# Study text
Alongside habitation by the Shoshone and other indigenous peoples, European explorer Michel Bourdon discovered Cache Valley c.1818 during a MacKenzie fur expedition. The valley was subsequently used for the second of the annual gatherings of mountain men. Many of the trappers who worked in the valley came from the Hudson's Bay Company, the Northwest Fur Company, and the Rocky Mountain Fur Company. The name "Cache Valley" was derived by the fur trappers who hid their trading goods in caches in that region. The use of caches was a method used by fur traders to protect their goods from theft and damage.

Latter-day Saint William Gardner became the first Anglo-American permanent settler in 1852. Prior to the Mormon selection of the Salt Lake Valley, Jim Bridger had recommended Cache Valley due to its relative abundance of fresh water. A Mormon settler group led by Peter Maughan arrived via Box Elder Canyon and Wellsville Canyon (commonly referred to as Sardine Canyon) in July 1856 and additional settlers arrived on September 15.

# Supplied data
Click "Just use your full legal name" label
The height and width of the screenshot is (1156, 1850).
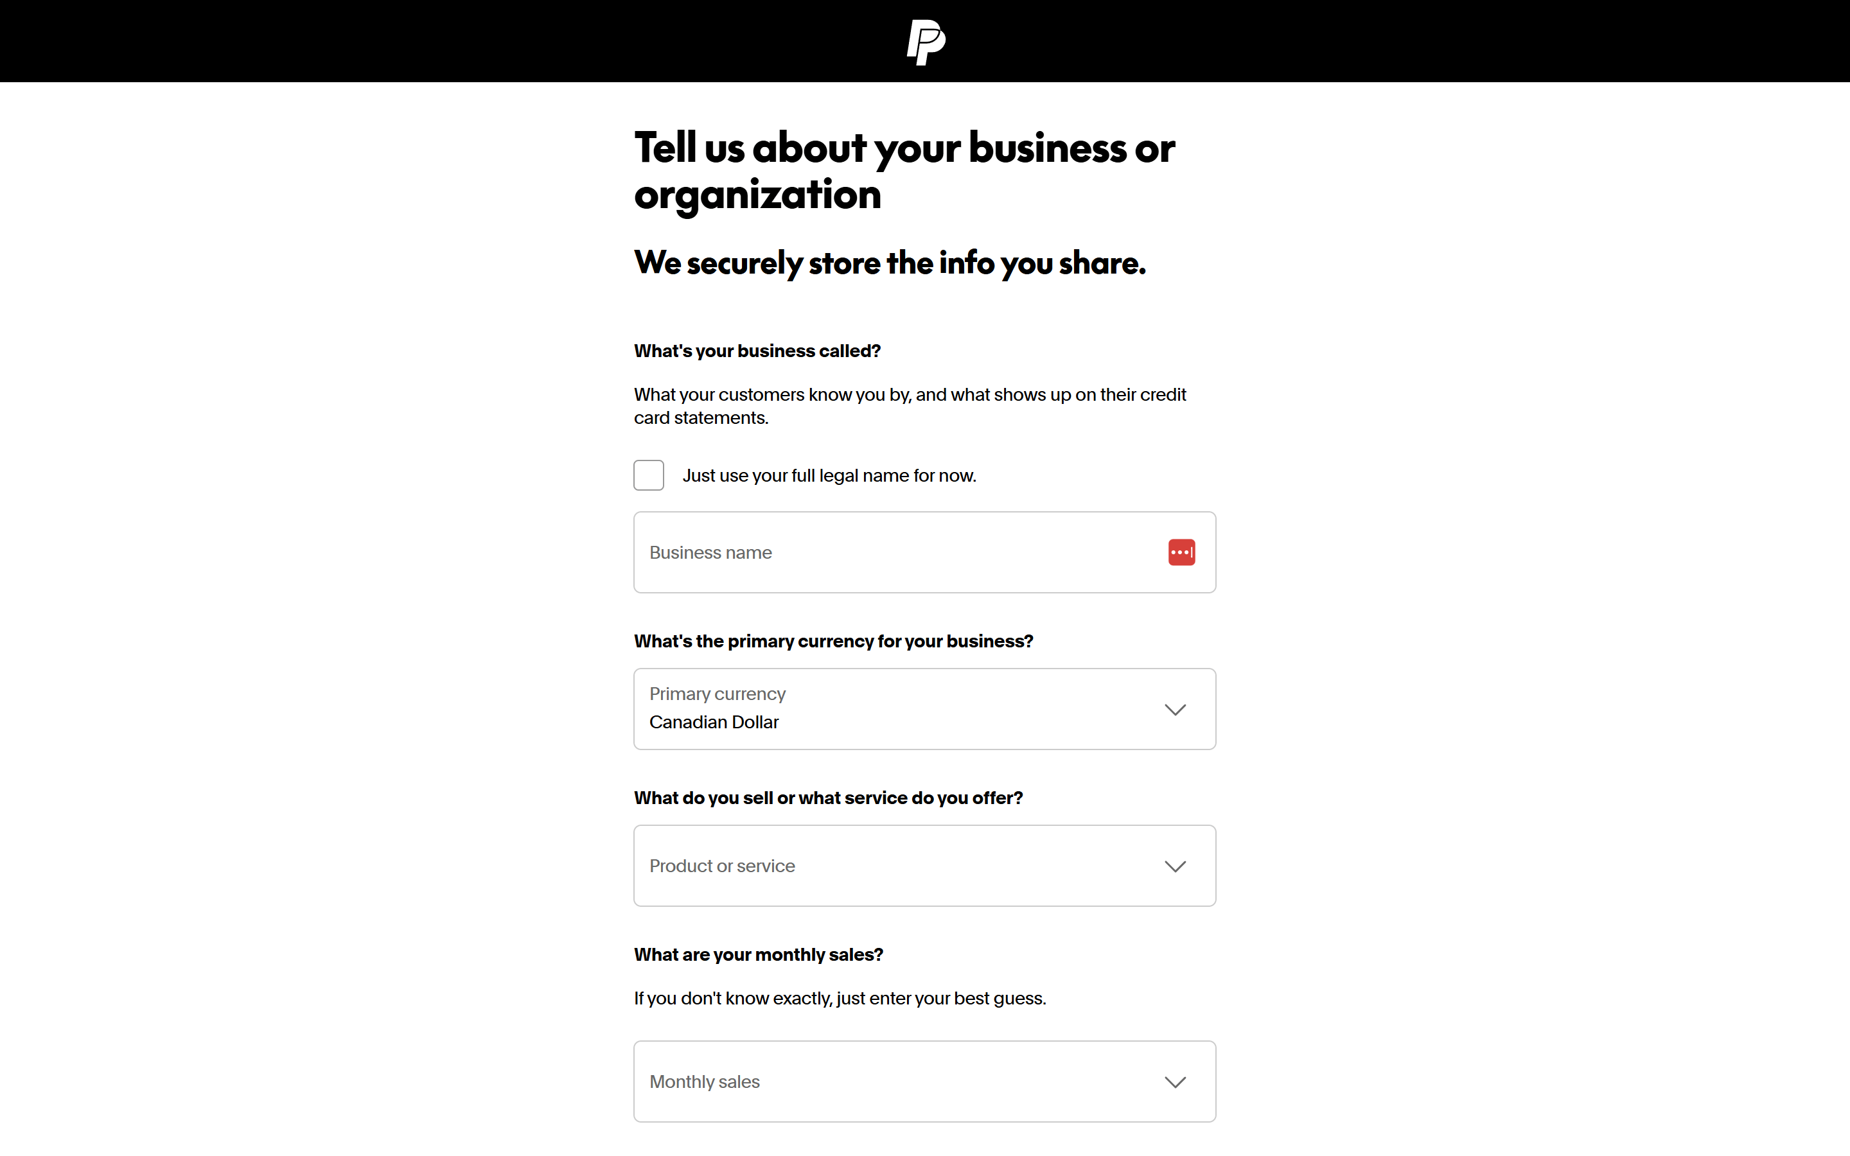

==

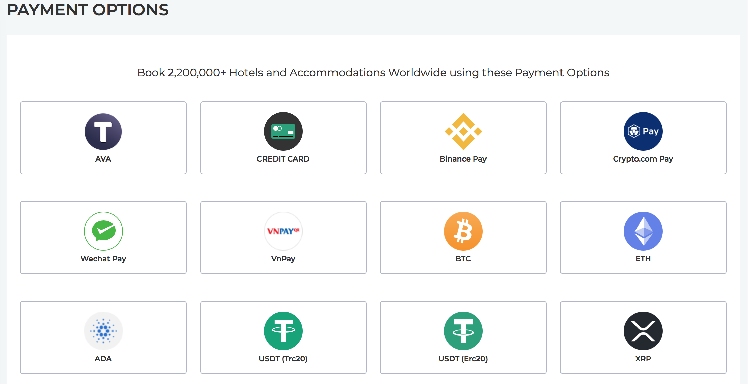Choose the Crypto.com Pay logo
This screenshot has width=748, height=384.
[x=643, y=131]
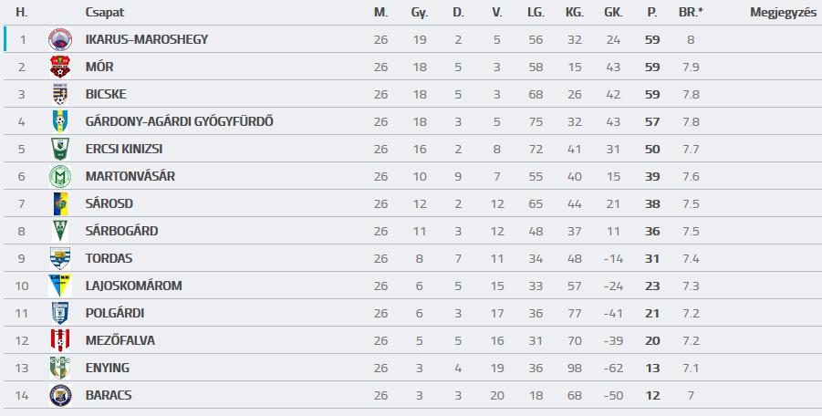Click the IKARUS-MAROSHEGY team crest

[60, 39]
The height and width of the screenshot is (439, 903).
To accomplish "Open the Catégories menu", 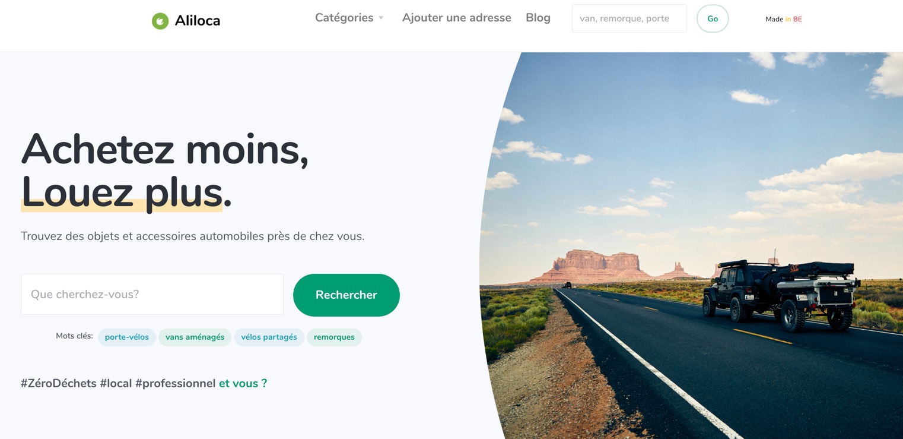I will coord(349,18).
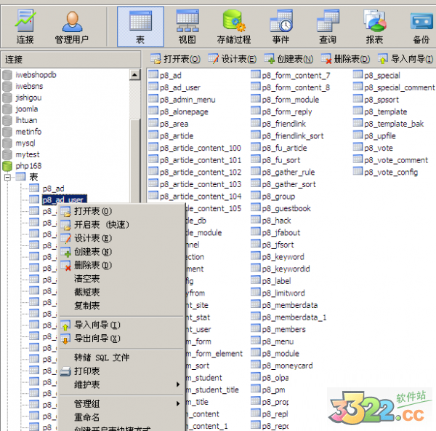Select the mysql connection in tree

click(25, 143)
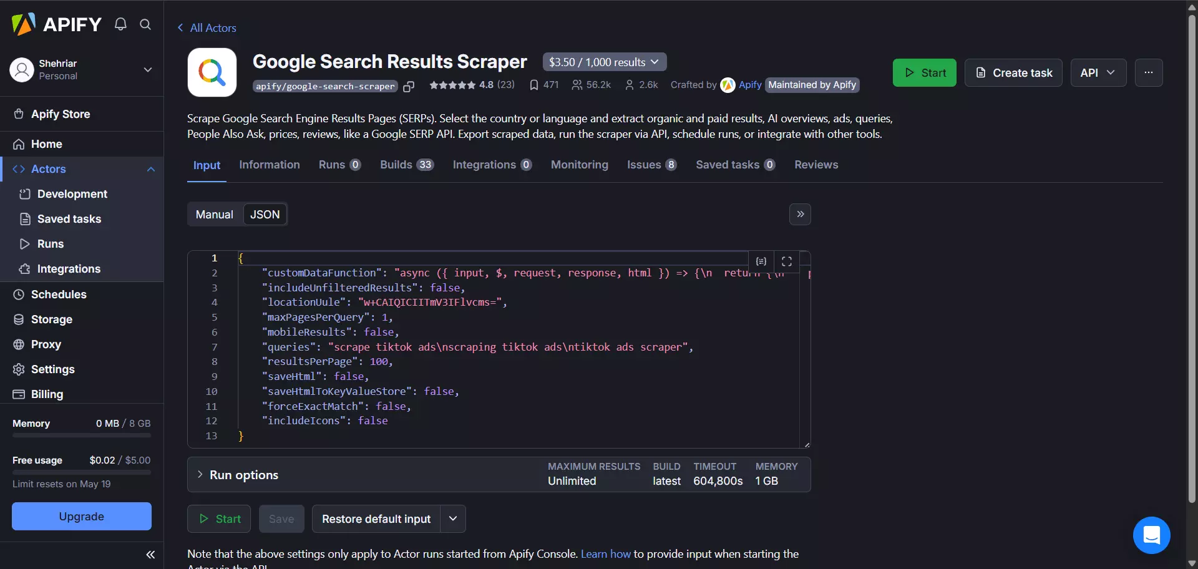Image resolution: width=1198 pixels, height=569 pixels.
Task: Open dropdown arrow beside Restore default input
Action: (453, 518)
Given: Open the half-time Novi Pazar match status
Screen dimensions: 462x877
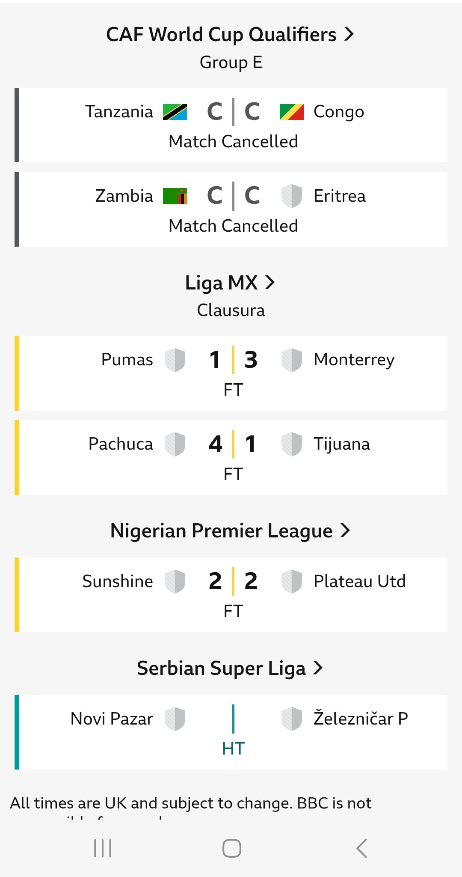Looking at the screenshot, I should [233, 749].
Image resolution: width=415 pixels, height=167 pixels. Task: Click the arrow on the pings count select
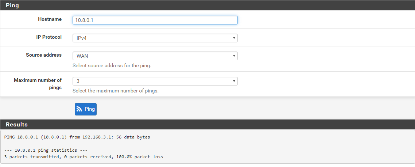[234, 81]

* * *

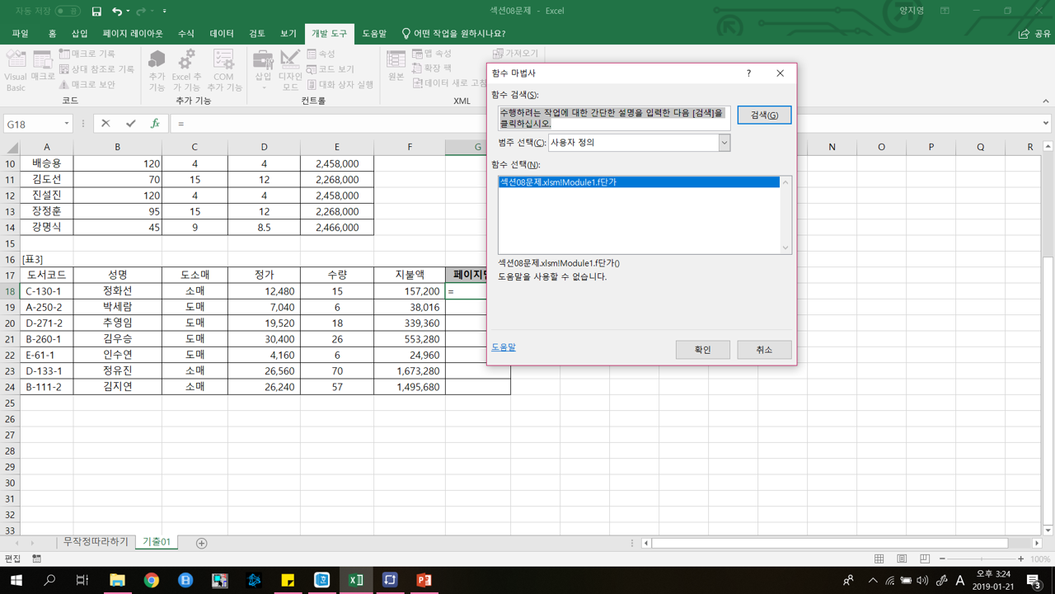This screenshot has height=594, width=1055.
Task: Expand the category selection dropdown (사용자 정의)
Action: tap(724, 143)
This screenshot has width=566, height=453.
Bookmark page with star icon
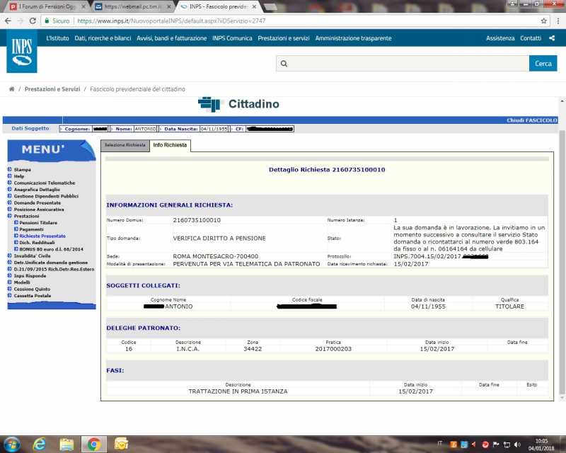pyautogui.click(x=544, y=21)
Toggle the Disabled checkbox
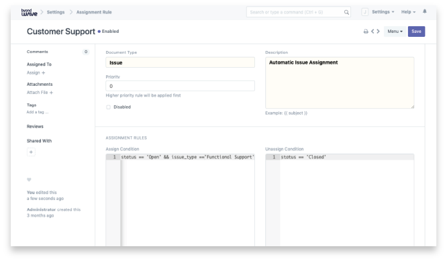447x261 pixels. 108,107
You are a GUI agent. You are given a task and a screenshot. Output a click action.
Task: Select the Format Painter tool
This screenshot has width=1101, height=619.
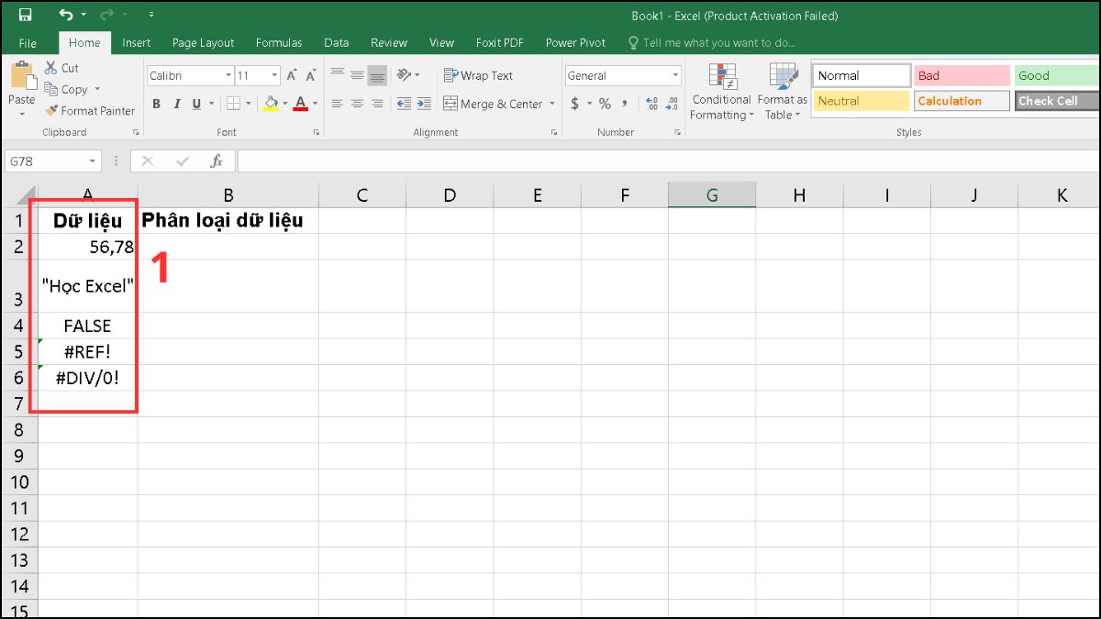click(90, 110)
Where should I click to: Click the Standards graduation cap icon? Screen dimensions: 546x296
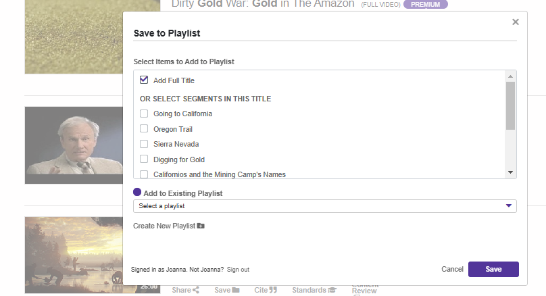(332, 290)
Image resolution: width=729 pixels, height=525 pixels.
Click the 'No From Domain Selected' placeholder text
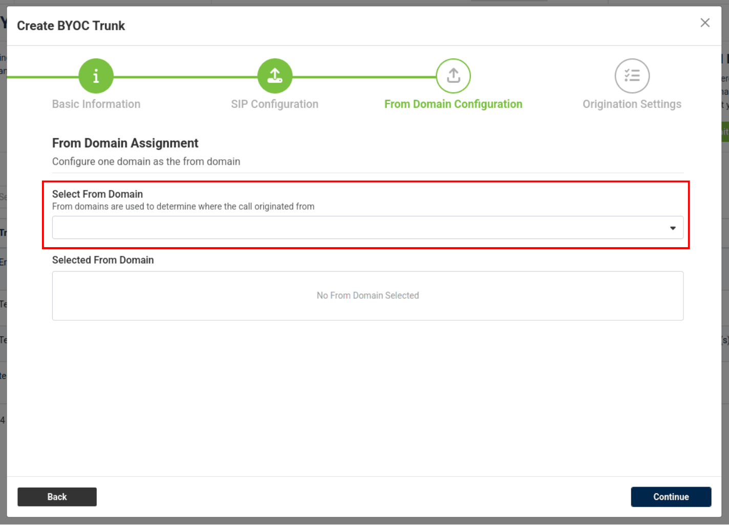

# Exercise 1
According to the Cache Valley history text, how did the valley get its name?
# Exercise 2
Summarize the Cache Valley history text in two sentences.
# Exercise 3
Rewrite the Cache Valley history text between "Latter-day Saint William" and "on September 15.", inclusive, replacing "fresh water" with "clean water".
The listing has nothing to do with the Cache Valley history text.

# Exercise output 1
Fur trappers named it for the caches where they hid their trading goods in the region.

# Exercise output 2
Michel Bourdon discovered Cache Valley around 1818 during a MacKenzie fur expedition, and fur trappers who hid their goods in caches there gave the valley its name. William Gardner, a Latter-day Saint, became its first Anglo-American permanent settler in 1852, and a Mormon group led by Peter Maughan arrived in July 1856.

# Exercise output 3
Latter-day Saint William Gardner became the first Anglo-American permanent settler in 1852. Prior to the Mormon selection of the Salt Lake Valley, Jim Bridger had recommended Cache Valley due to its relative abundance of clean water. A Mormon settler group led by Peter Maughan arrived via Box Elder Canyon and Wellsville Canyon (commonly referred to as Sardine Canyon) in July 1856 and additional settlers arrived on September 15.